Repeat the listing exactly, minus the pictures.

◇ ◇ ◇

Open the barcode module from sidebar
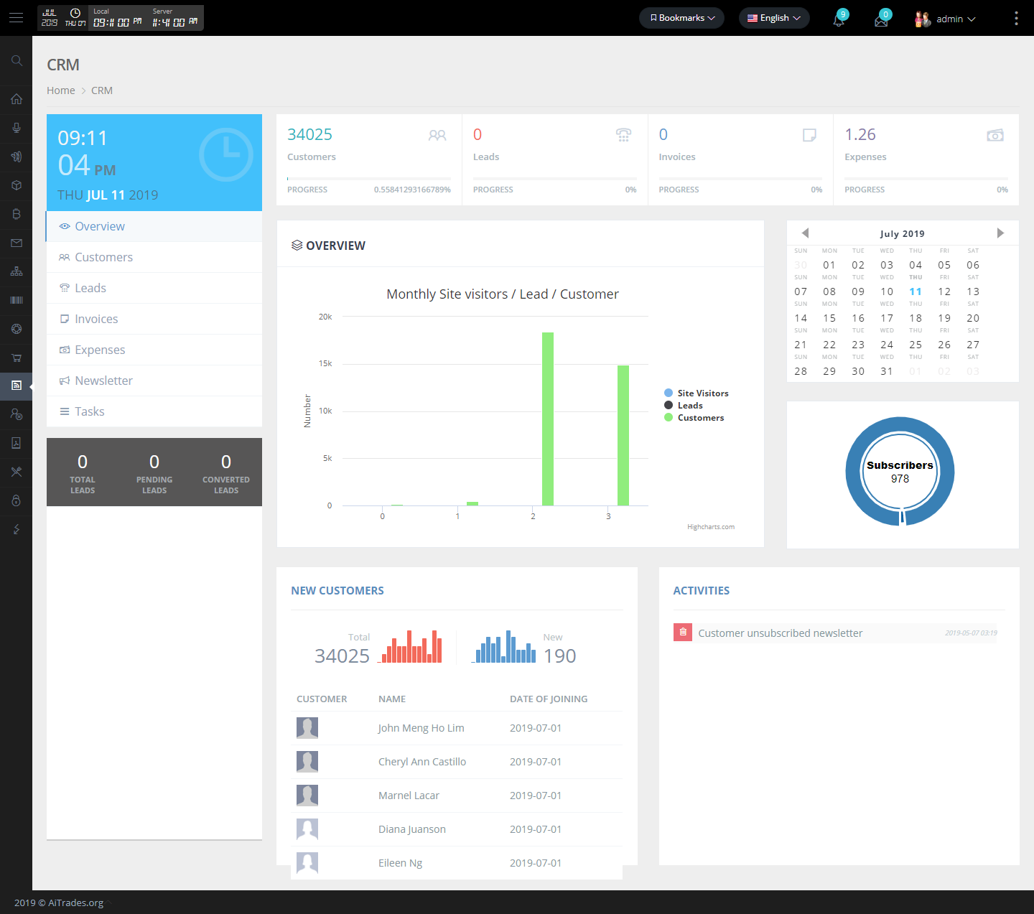The image size is (1034, 914). point(16,300)
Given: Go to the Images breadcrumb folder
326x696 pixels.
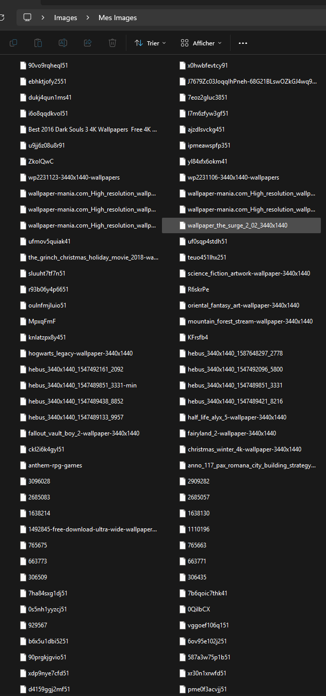Looking at the screenshot, I should 66,18.
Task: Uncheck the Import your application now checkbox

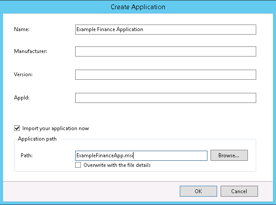Action: (x=17, y=128)
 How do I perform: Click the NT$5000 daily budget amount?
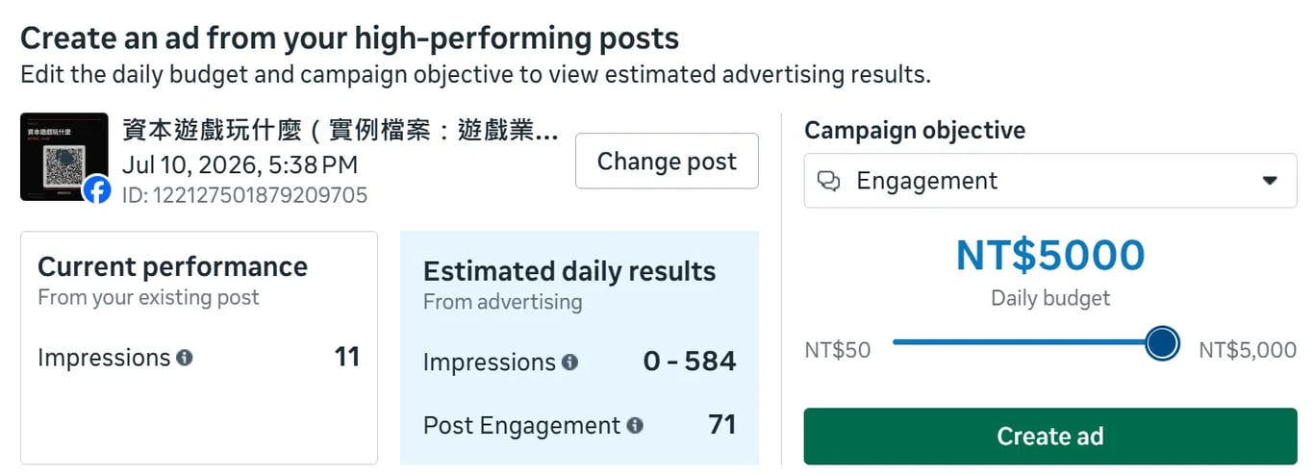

◇ ◇ ◇

● RESULT OF THE TASK:
Open the barcode module from sidebar
The image size is (1034, 914). point(16,300)
Given: Go to the Images breadcrumb folder
326x696 pixels.
Looking at the screenshot, I should 66,18.
Task: Uncheck the Import your application now checkbox

Action: (x=17, y=128)
 How do I perform: Click the NT$5000 daily budget amount?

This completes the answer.